Forty percent of all deaths in the Tri-Cities region are related to some form of heart disease. Dr. William T. Abraham will discuss this issue and other dealings with cardiovascular health at the 24th Annual Thomas W. Green Memorial Lecture, titled “Current and Future Therapies for Congestive Heart Failure.”
The lecture will be given at noon on Tuesday in the Monarch Auditorium of the Bristol Regional Medical Center.
The public is invited to attend the discussion, which will include treatment of congestive heart failure; first signs of a heart attack; the effect of genes, diet, alcohol and weight on heart disease; and heart attacks associated with athletes, a recent cause of concern after the deaths of several high school, college and professional athletes.
“We invite the general public as well as health care professionals to come hear Abraham because heart failure represents a major and growing public health concern in the United States and other developed countries,” says Dr. Raymond Massengill Jr., founding organizer of the Green lecture series and assistant dean of the James H. Quillen College of Medicine. “In fact, heart failure is the fastest growing form of cardiovascular disease in America.”
Massengill emphasizes that this lecture is not just for those involved in cardiology. “Physicians of any field, even audiology or allied health, as well as the lay public, will profit from hearing Dr. Abraham. He is a recognized authority in this field, and his lectures have been well received by a number of diversified audiences,” she said.
Abraham is the Gill Professor of Preventive Cardiology, professor of medicine and chief of the Division of Cardiovascular Medicine, co-director of the Linda and Jack Gill Heart Institute, and director of the Section of Heart Failure and Transplantation at the University of Kentucky’s College of Medicine in Lexington.
The lecture will also focus on the improving prognosis for heart failure patients, as advanced technologies allow heart failure to be treated as a chronic disease rather than a terminal illness.

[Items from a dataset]

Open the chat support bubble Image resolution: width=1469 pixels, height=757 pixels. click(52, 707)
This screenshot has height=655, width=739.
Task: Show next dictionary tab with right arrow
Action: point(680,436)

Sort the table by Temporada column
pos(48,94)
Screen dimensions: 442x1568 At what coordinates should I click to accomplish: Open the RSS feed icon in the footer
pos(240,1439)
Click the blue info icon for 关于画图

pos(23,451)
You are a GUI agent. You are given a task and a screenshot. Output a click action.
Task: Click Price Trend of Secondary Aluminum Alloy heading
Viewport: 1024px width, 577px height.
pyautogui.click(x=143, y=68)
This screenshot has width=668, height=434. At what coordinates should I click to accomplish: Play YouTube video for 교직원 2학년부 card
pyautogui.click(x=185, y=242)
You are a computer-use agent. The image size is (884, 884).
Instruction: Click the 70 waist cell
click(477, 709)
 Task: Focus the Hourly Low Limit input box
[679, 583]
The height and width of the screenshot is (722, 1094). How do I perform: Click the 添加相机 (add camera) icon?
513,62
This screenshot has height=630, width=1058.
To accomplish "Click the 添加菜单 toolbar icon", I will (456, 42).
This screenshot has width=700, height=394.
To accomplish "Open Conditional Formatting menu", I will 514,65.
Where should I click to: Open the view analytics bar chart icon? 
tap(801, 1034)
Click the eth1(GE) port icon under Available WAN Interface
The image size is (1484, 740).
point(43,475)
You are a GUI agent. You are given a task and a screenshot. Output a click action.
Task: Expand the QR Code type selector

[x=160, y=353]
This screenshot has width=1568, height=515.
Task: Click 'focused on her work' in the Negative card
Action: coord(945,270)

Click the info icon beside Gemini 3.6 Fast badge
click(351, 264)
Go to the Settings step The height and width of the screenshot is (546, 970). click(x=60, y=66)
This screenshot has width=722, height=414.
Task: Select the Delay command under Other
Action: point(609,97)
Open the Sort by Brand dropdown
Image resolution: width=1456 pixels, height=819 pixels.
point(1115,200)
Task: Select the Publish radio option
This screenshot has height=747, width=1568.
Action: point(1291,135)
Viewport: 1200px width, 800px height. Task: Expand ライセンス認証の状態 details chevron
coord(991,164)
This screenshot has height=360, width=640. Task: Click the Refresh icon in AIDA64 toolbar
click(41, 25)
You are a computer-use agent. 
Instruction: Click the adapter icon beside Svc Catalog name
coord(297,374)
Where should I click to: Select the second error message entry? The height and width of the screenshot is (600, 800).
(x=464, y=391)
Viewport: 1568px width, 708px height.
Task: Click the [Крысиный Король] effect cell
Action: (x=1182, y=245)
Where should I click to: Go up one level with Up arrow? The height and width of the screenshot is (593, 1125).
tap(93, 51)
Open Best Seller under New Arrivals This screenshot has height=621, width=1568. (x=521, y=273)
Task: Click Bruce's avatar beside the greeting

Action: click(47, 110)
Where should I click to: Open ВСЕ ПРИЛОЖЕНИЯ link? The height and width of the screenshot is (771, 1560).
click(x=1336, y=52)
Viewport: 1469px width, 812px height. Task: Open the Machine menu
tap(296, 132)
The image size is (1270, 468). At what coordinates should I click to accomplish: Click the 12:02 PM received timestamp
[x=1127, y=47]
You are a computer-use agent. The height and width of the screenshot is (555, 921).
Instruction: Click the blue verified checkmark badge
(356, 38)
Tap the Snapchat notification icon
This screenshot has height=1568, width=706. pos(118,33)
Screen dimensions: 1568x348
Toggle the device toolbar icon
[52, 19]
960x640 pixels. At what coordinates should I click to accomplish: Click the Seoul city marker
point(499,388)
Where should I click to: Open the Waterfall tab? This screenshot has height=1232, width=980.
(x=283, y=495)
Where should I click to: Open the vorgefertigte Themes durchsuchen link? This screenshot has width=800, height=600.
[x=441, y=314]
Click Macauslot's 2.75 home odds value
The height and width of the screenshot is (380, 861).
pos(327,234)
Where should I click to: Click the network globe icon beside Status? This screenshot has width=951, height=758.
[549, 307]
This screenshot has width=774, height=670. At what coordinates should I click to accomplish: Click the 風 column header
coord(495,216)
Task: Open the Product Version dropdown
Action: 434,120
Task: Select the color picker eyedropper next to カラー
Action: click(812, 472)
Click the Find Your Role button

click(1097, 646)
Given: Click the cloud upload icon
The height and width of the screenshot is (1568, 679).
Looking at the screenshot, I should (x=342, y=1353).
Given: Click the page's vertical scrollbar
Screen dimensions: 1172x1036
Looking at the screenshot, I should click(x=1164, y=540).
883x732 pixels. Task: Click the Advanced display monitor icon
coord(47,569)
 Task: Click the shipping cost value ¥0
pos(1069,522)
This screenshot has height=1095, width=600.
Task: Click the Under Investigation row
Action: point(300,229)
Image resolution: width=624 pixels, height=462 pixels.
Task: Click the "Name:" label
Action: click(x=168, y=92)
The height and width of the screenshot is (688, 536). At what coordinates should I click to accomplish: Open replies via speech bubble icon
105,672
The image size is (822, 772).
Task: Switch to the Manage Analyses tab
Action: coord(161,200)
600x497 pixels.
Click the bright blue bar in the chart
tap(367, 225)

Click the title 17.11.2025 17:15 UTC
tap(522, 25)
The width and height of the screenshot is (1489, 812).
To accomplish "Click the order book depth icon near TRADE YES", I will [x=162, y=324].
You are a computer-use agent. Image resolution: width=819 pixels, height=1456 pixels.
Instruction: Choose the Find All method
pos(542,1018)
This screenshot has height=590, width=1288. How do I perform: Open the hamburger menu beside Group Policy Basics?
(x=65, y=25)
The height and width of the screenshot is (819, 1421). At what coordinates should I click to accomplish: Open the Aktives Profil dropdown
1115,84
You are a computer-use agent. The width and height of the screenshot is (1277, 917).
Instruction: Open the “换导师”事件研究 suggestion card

Exercise instructions
1. Return the stretch of the lecture announcement from "Forty percent of" through "and professional athletes.".
2. Summarize the lecture announcement in two sentences.
3. According to the lecture announcement, what share of all deaths in the Tri-Cities region are related to some form of heart disease?
Rely on the lecture announcement alone and consult no other source.

Answers provided
1.
Forty percent of all deaths in the Tri-Cities region are related to some form of heart disease. Dr. William T. Abraham will discuss this issue and other dealings with cardiovascular health at the 24th Annual Thomas W. Green Memorial Lecture, titled “Current and Future Therapies for Congestive Heart Failure.”
The lecture will be given at noon on Tuesday in the Monarch Auditorium of the Bristol Regional Medical Center.
The public is invited to attend the discussion, which will include treatment of congestive heart failure; first signs of a heart attack; the effect of genes, diet, alcohol and weight on heart disease; and heart attacks associated with athletes, a recent cause of concern after the deaths of several high school, college and professional athletes.

2. Dr. William T. Abraham will give the 24th Annual Thomas W. Green Memorial Lecture, "Current and Future Therapies for Congestive Heart Failure," at noon on Tuesday in the Monarch Auditorium of the Bristol Regional Medical Center. The public is invited to the lecture, which will cover treatment of congestive heart failure, first signs of a heart attack, the effect of genes, diet, alcohol and weight on heart disease, heart attacks in athletes, and the improving prognosis for heart failure patients.

3. Forty percent.